Large Doses of Vitamin D Fail to Increase 25-Hydroxyvitamin D Levels or to Alter Cardiovascular Risk Factors in Obese Adolescents: A Pilot Study.

PURPOSE

Vitamin D deficiency and cardiometabolic risk factors are common in obese adolescents. Observational studies demonstrate an inverse relationship among serum 25-hydroxyvitamin D (25OHD) and obesity, insulin resistance, and inflammatory cytokines. This pilot study explores if vitamin D supplementation could reduce serum concentrations of inflammatory cytokines (interleukin [IL] 6, IL-10, tumor necrosis factor α), adiponectin, lipids, hemoglobin A1C, and high-sensitivity C-reactive protein (hs-CRP).

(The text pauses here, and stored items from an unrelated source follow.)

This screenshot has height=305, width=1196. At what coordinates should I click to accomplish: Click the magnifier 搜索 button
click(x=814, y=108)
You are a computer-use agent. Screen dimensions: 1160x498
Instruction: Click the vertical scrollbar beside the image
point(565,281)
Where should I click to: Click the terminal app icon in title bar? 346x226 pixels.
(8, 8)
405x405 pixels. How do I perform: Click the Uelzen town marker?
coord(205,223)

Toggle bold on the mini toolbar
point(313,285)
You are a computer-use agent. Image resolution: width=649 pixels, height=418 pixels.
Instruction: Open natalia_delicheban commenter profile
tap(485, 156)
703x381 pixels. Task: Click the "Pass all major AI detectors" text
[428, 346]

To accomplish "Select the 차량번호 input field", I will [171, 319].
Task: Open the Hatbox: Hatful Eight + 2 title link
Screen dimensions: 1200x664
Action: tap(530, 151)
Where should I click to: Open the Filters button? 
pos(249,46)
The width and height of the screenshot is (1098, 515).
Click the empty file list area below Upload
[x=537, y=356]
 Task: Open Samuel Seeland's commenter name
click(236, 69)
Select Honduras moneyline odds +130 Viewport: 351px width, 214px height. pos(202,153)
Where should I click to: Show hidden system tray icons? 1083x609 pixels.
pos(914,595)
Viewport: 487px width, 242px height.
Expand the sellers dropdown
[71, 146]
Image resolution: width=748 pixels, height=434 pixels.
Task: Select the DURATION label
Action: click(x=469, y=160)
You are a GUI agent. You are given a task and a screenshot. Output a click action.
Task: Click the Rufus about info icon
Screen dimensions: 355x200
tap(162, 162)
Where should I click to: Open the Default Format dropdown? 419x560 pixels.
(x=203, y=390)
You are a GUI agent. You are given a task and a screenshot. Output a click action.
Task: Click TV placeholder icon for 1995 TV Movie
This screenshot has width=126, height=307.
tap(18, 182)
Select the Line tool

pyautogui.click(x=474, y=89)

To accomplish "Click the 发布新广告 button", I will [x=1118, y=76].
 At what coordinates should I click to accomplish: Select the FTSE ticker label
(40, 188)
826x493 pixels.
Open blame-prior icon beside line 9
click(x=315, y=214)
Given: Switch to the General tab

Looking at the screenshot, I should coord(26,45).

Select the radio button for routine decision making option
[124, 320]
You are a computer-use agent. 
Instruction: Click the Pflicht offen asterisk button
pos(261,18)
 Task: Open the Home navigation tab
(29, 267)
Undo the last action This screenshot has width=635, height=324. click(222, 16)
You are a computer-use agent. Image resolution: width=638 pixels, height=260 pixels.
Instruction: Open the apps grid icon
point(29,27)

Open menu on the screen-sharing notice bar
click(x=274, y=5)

A secondary aim was to determine the associations between baseline serum 25OHD concentrations and body mass index (BMI), hs-CRP, inflammatory cytokines, and lipids.

METHODS

Overweight and obese adolescents enrolled in this 24-week, randomized, double-blind study were given 150,000 IU ergocalciferol or placebo at baseline and 12 weeks. Outcome measurements included serum 25OHD, inflammatory cytokines, adiponectin, hs-CRP, lipids, hemoglobin A1C, and BMI at baseline, 12, and 24 weeks.

RESULTS

Of 40 participants, 31 (78%) completed the study. Mean ± standard error 25OHD levels were similar in vitamin D and placebo groups at baseline (19.6 ± 5.3 vs. 25.8 ± 10.8 ng/mL) and 24 weeks (20.1 ± 3.4 vs. 24.6 ± 8.4 ng/mL). Inflammatory and cardiovascular markers were not significantly different between groups at 24 weeks. Serum 25OHD at baseline was associated with BMI (r = -.44 [95% confidence interval, -.66 to -.15]) but not with other outcome measures.

CONCLUSIONS

Supplementation with vitamin D at 150,000 IU every 3 months failed to increase serum 25OHD or alter inflammatory markers and lipids in overweight and obese youth. Further studies are needed to establish the dose of vitamin D required to increase 25OHD and determine potential effects on metabolic risk factors in obese teens.